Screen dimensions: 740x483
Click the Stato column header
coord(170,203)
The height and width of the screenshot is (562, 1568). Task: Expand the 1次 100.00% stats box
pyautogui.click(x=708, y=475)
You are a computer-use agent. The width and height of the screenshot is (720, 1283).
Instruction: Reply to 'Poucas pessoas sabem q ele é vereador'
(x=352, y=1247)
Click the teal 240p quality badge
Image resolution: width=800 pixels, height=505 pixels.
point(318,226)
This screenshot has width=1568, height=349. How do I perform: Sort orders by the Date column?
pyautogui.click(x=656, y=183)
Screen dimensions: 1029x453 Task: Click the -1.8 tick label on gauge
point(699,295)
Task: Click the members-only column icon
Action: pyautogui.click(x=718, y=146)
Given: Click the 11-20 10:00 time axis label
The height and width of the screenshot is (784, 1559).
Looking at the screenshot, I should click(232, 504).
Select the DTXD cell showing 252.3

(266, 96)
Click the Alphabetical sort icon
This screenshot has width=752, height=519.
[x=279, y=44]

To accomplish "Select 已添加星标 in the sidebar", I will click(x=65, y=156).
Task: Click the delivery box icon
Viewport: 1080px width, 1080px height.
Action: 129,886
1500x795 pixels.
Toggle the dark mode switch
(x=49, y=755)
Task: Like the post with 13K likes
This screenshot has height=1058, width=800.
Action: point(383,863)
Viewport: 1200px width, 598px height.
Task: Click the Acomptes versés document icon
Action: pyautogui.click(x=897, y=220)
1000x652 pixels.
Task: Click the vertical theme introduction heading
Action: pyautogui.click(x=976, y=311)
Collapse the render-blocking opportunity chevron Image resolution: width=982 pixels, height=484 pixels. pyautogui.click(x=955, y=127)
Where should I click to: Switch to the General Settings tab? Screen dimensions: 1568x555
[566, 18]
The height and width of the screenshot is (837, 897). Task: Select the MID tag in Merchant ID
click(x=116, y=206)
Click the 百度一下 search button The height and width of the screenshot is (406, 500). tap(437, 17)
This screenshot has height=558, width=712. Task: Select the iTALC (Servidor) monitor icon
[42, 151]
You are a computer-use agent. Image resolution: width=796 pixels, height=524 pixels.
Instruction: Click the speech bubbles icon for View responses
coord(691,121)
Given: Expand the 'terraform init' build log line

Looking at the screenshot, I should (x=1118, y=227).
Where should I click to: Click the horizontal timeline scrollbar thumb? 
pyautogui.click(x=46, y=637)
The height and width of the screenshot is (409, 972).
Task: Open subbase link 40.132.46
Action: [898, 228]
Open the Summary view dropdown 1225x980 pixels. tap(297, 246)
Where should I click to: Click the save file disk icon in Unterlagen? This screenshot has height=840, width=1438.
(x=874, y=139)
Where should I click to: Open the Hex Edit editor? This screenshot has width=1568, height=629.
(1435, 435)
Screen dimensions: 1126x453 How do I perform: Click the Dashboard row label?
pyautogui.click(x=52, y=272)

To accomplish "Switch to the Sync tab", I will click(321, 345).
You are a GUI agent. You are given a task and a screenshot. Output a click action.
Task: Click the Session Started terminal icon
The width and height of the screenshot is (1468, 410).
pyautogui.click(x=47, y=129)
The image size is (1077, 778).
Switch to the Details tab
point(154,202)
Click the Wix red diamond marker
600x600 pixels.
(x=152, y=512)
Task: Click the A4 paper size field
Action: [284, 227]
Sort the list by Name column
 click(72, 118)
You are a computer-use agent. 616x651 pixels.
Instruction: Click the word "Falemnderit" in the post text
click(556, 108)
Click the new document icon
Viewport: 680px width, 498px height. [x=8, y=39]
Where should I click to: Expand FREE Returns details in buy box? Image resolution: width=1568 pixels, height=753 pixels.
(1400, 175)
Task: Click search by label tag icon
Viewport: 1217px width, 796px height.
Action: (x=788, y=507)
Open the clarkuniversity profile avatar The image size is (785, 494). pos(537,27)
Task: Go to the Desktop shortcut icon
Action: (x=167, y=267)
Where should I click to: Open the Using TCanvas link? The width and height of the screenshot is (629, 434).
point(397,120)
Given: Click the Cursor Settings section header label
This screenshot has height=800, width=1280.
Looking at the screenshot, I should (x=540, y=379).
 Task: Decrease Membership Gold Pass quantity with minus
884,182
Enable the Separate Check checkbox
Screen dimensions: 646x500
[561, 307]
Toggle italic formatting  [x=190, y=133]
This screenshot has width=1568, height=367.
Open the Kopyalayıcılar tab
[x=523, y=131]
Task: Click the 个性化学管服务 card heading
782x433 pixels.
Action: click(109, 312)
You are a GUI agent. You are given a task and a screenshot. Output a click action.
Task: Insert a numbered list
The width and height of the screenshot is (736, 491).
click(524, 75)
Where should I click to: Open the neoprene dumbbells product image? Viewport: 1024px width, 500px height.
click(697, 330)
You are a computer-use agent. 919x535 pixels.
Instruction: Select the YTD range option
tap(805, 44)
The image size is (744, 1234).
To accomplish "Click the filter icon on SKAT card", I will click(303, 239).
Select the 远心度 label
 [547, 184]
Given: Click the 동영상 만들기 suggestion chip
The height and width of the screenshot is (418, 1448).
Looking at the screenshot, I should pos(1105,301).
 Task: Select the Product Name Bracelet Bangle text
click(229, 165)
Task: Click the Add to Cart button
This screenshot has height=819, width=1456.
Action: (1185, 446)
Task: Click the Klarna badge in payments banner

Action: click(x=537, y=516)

━━━━

Task objective:
Your answer must consist of every line above, transcribed verbatim.

Response:
Screen dimensions: 740x483
Click the Stato column header
coord(170,203)
The height and width of the screenshot is (562, 1568). Task: Expand the 1次 100.00% stats box
pyautogui.click(x=708, y=475)
You are a computer-use agent. The width and height of the screenshot is (720, 1283).
Instruction: Reply to 'Poucas pessoas sabem q ele é vereador'
(x=352, y=1247)
Click the teal 240p quality badge
Image resolution: width=800 pixels, height=505 pixels.
point(318,226)
This screenshot has width=1568, height=349. How do I perform: Sort orders by the Date column?
pyautogui.click(x=656, y=183)
Screen dimensions: 1029x453 Task: Click the -1.8 tick label on gauge
point(699,295)
Task: Click the members-only column icon
Action: pyautogui.click(x=718, y=146)
Given: Click the 11-20 10:00 time axis label
The height and width of the screenshot is (784, 1559).
Looking at the screenshot, I should click(232, 504).
Select the DTXD cell showing 252.3

(266, 96)
Click the Alphabetical sort icon
This screenshot has width=752, height=519.
[x=279, y=44]

To accomplish "Select 已添加星标 in the sidebar", I will click(x=65, y=156).
Task: Click the delivery box icon
Viewport: 1080px width, 1080px height.
Action: 129,886
1500x795 pixels.
Toggle the dark mode switch
(x=49, y=755)
Task: Like the post with 13K likes
This screenshot has height=1058, width=800.
Action: point(383,863)
Viewport: 1200px width, 598px height.
Task: Click the Acomptes versés document icon
Action: pyautogui.click(x=897, y=220)
1000x652 pixels.
Task: Click the vertical theme introduction heading
Action: pyautogui.click(x=976, y=311)
Collapse the render-blocking opportunity chevron Image resolution: width=982 pixels, height=484 pixels. pyautogui.click(x=955, y=127)
Where should I click to: Switch to the General Settings tab? Screen dimensions: 1568x555
[566, 18]
The height and width of the screenshot is (837, 897). Task: Select the MID tag in Merchant ID
click(x=116, y=206)
Click the 百度一下 search button The height and width of the screenshot is (406, 500). tap(437, 17)
This screenshot has height=558, width=712. Task: Select the iTALC (Servidor) monitor icon
[42, 151]
You are a computer-use agent. Image resolution: width=796 pixels, height=524 pixels.
Instruction: Click the speech bubbles icon for View responses
coord(691,121)
Given: Expand the 'terraform init' build log line

Looking at the screenshot, I should (x=1118, y=227).
Where should I click to: Click the horizontal timeline scrollbar thumb? 
pyautogui.click(x=46, y=637)
The height and width of the screenshot is (409, 972).
Task: Open subbase link 40.132.46
Action: [898, 228]
Open the Summary view dropdown 1225x980 pixels. tap(297, 246)
Where should I click to: Click the save file disk icon in Unterlagen? This screenshot has height=840, width=1438.
(x=874, y=139)
Where should I click to: Open the Hex Edit editor? This screenshot has width=1568, height=629.
(1435, 435)
Screen dimensions: 1126x453 How do I perform: Click the Dashboard row label?
pyautogui.click(x=52, y=272)

To accomplish "Switch to the Sync tab", I will click(321, 345).
You are a GUI agent. You are given a task and a screenshot. Output a click action.
Task: Click the Session Started terminal icon
The width and height of the screenshot is (1468, 410).
pyautogui.click(x=47, y=129)
The image size is (1077, 778).
Switch to the Details tab
point(154,202)
Click the Wix red diamond marker
600x600 pixels.
(x=152, y=512)
Task: Click the A4 paper size field
Action: [284, 227]
Sort the list by Name column
 click(72, 118)
You are a computer-use agent. 616x651 pixels.
Instruction: Click the word "Falemnderit" in the post text
click(556, 108)
Click the new document icon
Viewport: 680px width, 498px height. [x=8, y=39]
Where should I click to: Expand FREE Returns details in buy box? Image resolution: width=1568 pixels, height=753 pixels.
(1400, 175)
Task: Click search by label tag icon
Viewport: 1217px width, 796px height.
Action: (x=788, y=507)
Open the clarkuniversity profile avatar The image size is (785, 494). pos(537,27)
Task: Go to the Desktop shortcut icon
Action: (x=167, y=267)
Where should I click to: Open the Using TCanvas link? The width and height of the screenshot is (629, 434).
point(397,120)
Given: Click the Cursor Settings section header label
This screenshot has height=800, width=1280.
Looking at the screenshot, I should (x=540, y=379).
 Task: Decrease Membership Gold Pass quantity with minus
884,182
Enable the Separate Check checkbox
Screen dimensions: 646x500
[561, 307]
Toggle italic formatting  [x=190, y=133]
This screenshot has width=1568, height=367.
Open the Kopyalayıcılar tab
[x=523, y=131]
Task: Click the 个性化学管服务 card heading
782x433 pixels.
Action: click(109, 312)
You are a GUI agent. You are given a task and a screenshot. Output a click action.
Task: Insert a numbered list
The width and height of the screenshot is (736, 491).
click(524, 75)
Where should I click to: Open the neoprene dumbbells product image? Viewport: 1024px width, 500px height.
click(697, 330)
You are a computer-use agent. 919x535 pixels.
Instruction: Select the YTD range option
tap(805, 44)
The image size is (744, 1234).
To accomplish "Click the filter icon on SKAT card", I will click(303, 239).
Select the 远心度 label
 [547, 184]
Given: Click the 동영상 만들기 suggestion chip
The height and width of the screenshot is (418, 1448).
Looking at the screenshot, I should pos(1105,301).
 Task: Select the Product Name Bracelet Bangle text
click(229, 165)
Task: Click the Add to Cart button
This screenshot has height=819, width=1456.
Action: (1185, 446)
Task: Click the Klarna badge in payments banner

Action: click(x=537, y=516)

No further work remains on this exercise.